November 2016 books

This is the latest post in a series I started in late 2019, anticipating the twentieth anniversary of my bookblogging which will fall in 2023. Every six-ish days, I’ve been revisiting a month from my recent past, noting work and family developments as well as the books I read in that month. I’ve found it a pleasantly cathartic process, especially in recent circumstances. If you want to look back at previous entries, they are all tagged under bookblog nostalgia.

I started the month at a work conference in darkest Kent, and on the day of the US election I was in Dublin, again for work, and spent the night in London for the sake of a rather brief TV interview. The next weekend it was off to Helsinki for my first Worldcon 75 meeting as Hugo Administrator. Colette Fozard was then my deputy, but in fact one of the Chairs of the convention resigned a week after the meeting, and Colette was appointed Vice-Chair in the subsequent reshuffle.

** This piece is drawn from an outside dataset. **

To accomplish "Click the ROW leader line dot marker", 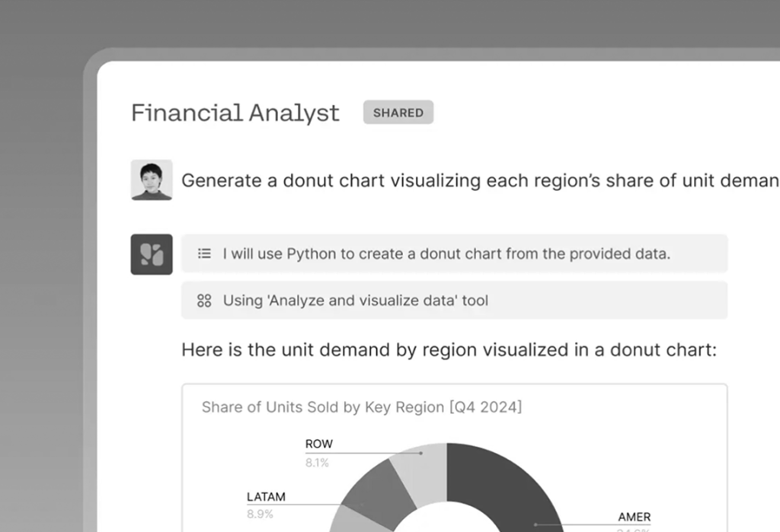I will (x=420, y=453).
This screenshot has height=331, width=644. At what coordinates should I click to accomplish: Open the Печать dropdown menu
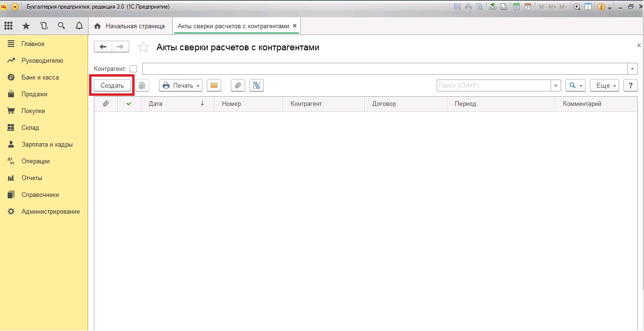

The Messukeskus was hosting an pet fair at the time. Check out the show-jumping rabbit:

I then went back to Dublin again for another work trip, and also visited the World Health Organisation in Geneva. At home in Leuven, the M Museum was hosting an exhibition to mark the 500th anniversary of the publication of Thomas More’s Utopia:

But I must say that the election of Donald Trump caused me to do so much doomscrolling that I read only three books in the whole of that month, the lowest tally since I started keeping count (and probably the lowest since I learned to read). They were:

Fiction (non-sf): 1 (YTD 28)
Kramer’s War, by Derek Robinson; get it here.

sf (non-Who): 1 (YTD 74)
Prime Minister Corbyn: and other things that never happened, eds. Duncan Brack and Iain Dale; get it here.

Comics: 1 (YTD 23)
Antarès, Épisode 1, by Leo; get it here in French and here in English.

800 pages (YTD 56,100 pages)
0/3 (YTD 59/193) by women
0/3 (YTD 12/193) by PoC

With only three books, I won’t choose a best or worst of the month.